Start of Entries

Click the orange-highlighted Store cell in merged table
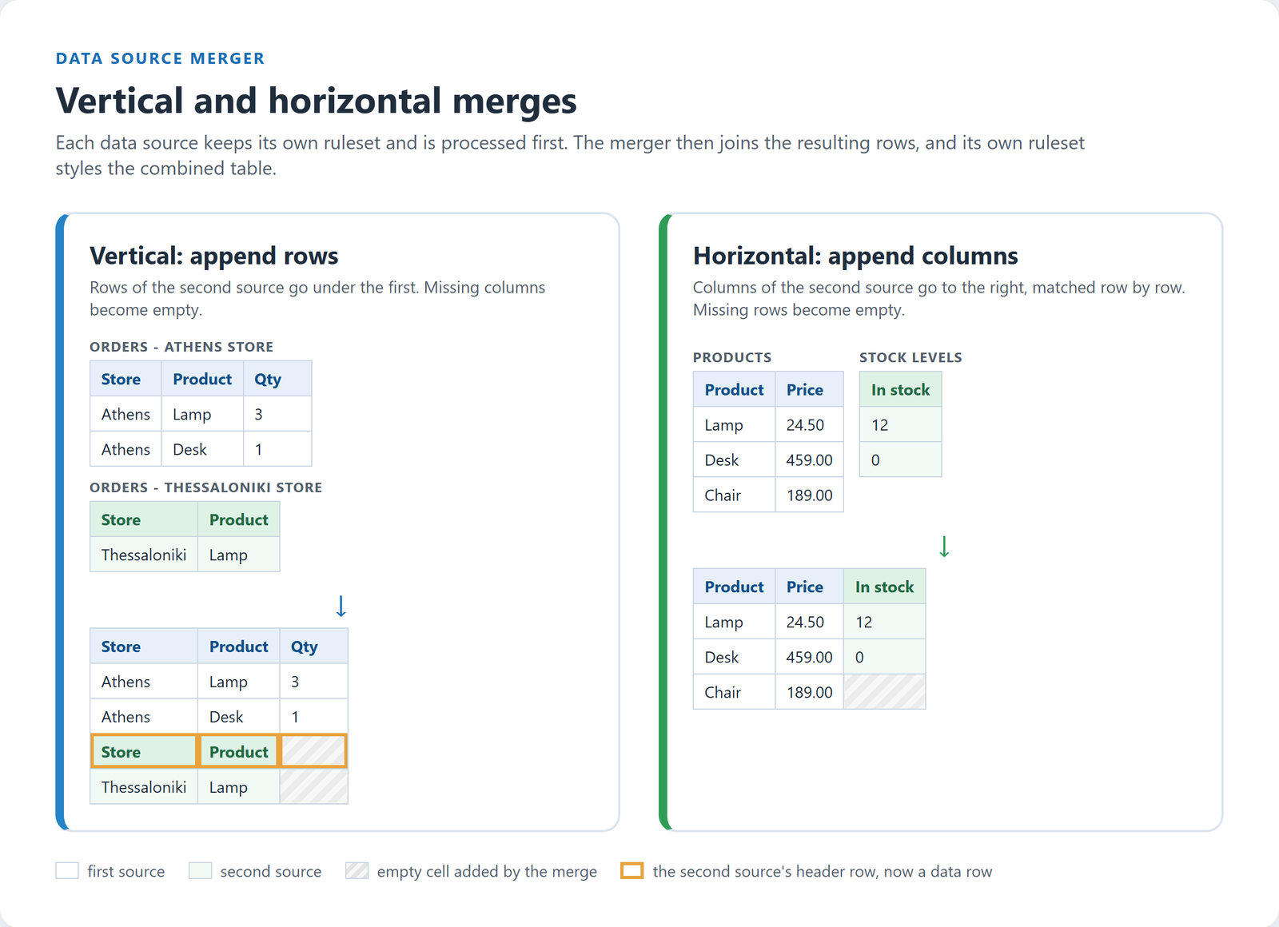 (x=144, y=751)
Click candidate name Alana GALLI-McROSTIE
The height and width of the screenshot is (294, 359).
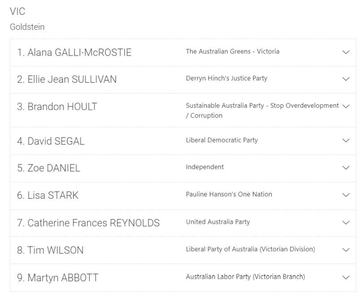pyautogui.click(x=74, y=53)
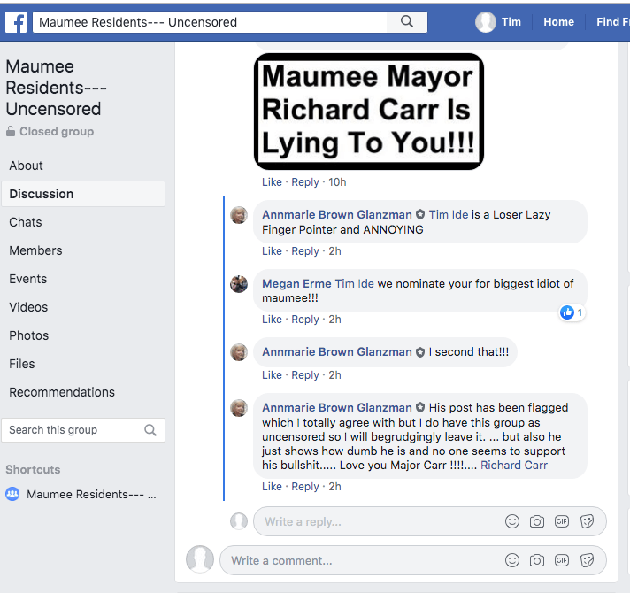Click the camera icon in Write a comment
This screenshot has height=593, width=630.
coord(537,560)
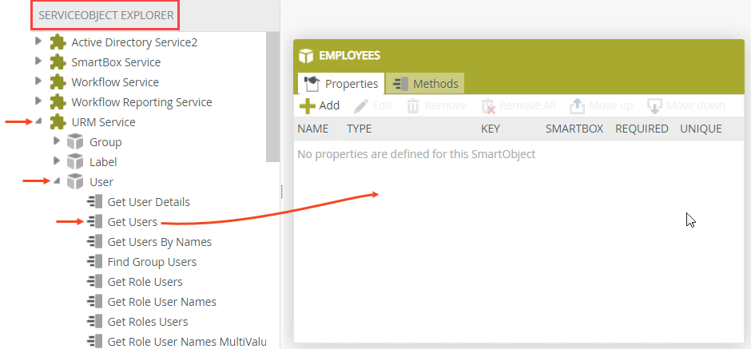Click the Remove All toolbar button
751x349 pixels.
[518, 105]
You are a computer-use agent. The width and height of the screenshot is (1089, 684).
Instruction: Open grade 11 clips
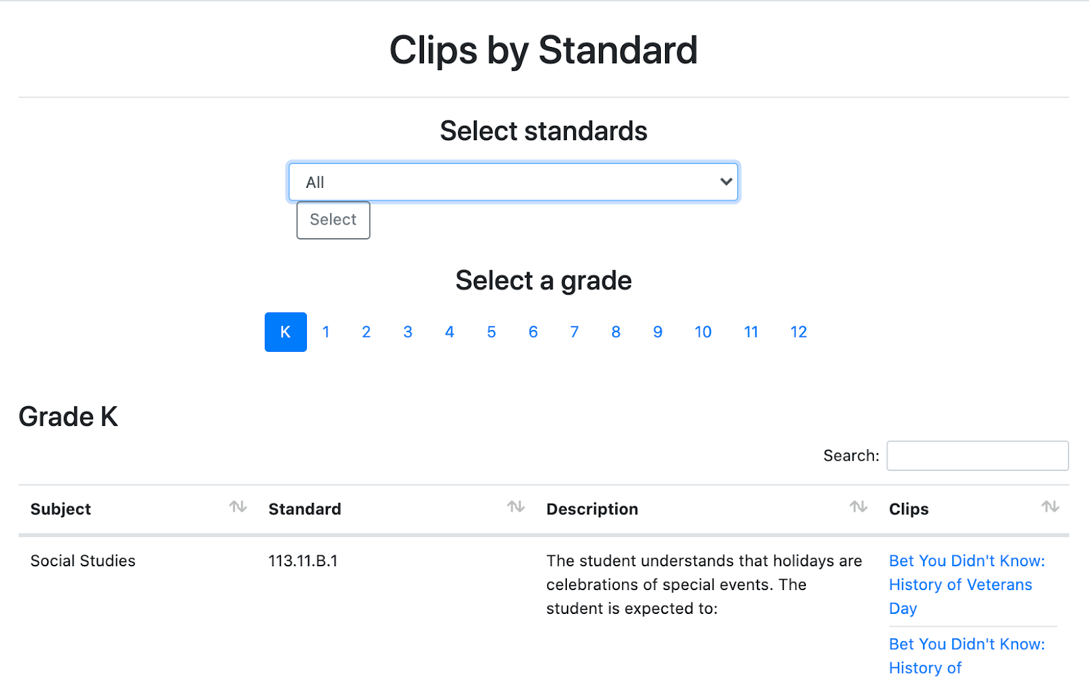pos(751,332)
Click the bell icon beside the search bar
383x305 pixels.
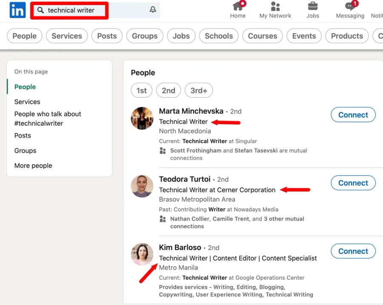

End of Entries

* **What is asked**
Repeat each row above word for word, leaving out the pictures.

* **Solution to this task**
Click the orange-highlighted Store cell in merged table
 (x=144, y=751)
Click candidate name Alana GALLI-McROSTIE
The height and width of the screenshot is (294, 359).
pyautogui.click(x=74, y=53)
Click the camera icon in Write a comment
This screenshot has height=593, width=630.
coord(537,560)
Click the Remove All toolbar button
751x349 pixels.
[518, 105]
You are a computer-use agent. The width and height of the screenshot is (1089, 684).
Instruction: Open grade 11 clips
pos(751,332)
Click the bell icon beside the search bar
383x305 pixels.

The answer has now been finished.